Emotionale Begegnung trotz Abstand: taz Salon im Bremer Lichtluftbad Foto: Kay Michalak

Bremen taz | „Mein Sohn hat anfangs nicht verstanden, dass schwarze Menschen auch in höheren Positionen arbeiten können“, sagt Virginie Kamche. Der Grund: Es fehlt an Vorbildern für Schwarze Kinder. Kamche ist Fachpromoterin für Migration und Diaspora des Afrika-Netzwerks Bremen und eine von vier Podiumsgästen beim ersten taz Salon nach der Coronapause. Das Salon-Thema „Wie rassistisch sind wir?“ steht seit Anfang Februar fest, kurz danach, am 19. Februar, wurden in Hanau zehn Menschen aus rassistischen Motiven ermordet.

Coronabedingt wird diesmal unter freiem Himmel diskutiert. Auf dem Podium im Lichtluftbad an der Weser sitzen neben Kamche Mariam Aboukerim, Black-Lives-Matter-Aktivistin, Bürgermeister Andreas Bovenschulte und Medine Yildiz, Gewerkschafterin und Betriebsrätin aus dem Bremer Landesvorstand der Linken. Die Wiese vor der Bühne ist voll, rund 70 Interessierten musste im Vorfeld abgesagt werden.

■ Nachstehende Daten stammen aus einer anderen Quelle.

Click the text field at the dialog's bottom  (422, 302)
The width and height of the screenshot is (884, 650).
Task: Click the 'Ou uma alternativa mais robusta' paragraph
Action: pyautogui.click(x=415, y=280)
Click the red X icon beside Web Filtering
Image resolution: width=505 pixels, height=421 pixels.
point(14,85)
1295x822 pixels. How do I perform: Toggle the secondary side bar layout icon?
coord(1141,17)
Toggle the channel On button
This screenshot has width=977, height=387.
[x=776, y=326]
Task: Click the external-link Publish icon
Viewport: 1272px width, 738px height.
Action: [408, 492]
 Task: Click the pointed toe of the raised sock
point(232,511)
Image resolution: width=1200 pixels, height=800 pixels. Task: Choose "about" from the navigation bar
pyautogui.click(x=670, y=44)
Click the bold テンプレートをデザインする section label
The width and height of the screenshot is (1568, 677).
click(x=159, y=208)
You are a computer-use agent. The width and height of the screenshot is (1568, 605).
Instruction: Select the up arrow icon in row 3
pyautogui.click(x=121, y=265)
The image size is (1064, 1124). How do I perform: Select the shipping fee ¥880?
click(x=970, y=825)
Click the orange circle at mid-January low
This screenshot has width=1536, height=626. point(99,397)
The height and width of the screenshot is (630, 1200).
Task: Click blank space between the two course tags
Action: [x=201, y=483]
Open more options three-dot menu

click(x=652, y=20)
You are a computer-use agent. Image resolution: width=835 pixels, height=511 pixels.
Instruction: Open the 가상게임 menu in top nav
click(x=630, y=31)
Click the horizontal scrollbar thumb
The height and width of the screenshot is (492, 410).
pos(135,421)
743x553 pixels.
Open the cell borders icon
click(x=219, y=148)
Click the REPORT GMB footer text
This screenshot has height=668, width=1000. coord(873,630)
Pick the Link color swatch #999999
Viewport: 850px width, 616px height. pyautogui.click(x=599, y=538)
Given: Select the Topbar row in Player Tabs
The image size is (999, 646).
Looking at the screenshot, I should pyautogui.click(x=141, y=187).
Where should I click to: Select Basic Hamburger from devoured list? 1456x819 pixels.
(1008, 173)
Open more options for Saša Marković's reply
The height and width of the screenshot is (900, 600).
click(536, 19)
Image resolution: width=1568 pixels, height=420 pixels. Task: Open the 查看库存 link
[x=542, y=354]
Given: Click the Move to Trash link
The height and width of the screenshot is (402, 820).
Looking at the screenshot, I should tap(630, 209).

Yildiz betont, dass in einer jahrhundertealten rassistischen Gesellschaftsstruktur jeder und jede Teil dieses Systems ist. „Wir wurden von Medien und Kinderbüchern geprägt, die uns rassistisch sozialisiert haben.“ Wie rassistisch sind wir also alle? Struktureller Rassismus entstehe, wenn Ungleichheiten auf diese Weise etabliert und normalisiert werden, sagt Yildiz. Auf ihre Frage, warum nicht eine einzige Schwarze Person oder People of Color (PoC) im Senat säße, bestätigt Bovenschulte, dass rassistische Gesellschaftsstrukturen vor der Politik nicht haltmachten. „Der Senat ist kein Abbild der Gesellschaft.“

Dass Bovenschulte als weißer Mann nicht von Racial Profiling betroffen ist, wird auch bei der Diskussion um das neue Polizeigesetz deutlich. Racial Profiling ist darin zwar explizit verboten, anlassbezogene Kon­trollen jedoch sind es nicht. „In einer rassistischen Gesellschaft läuft das doch auf das Gleiche hinaus“, heißt es aus dem Publikum. Der Bürgermeister verteidigt das neue Gesetz als Schritt in die richtige Richtung.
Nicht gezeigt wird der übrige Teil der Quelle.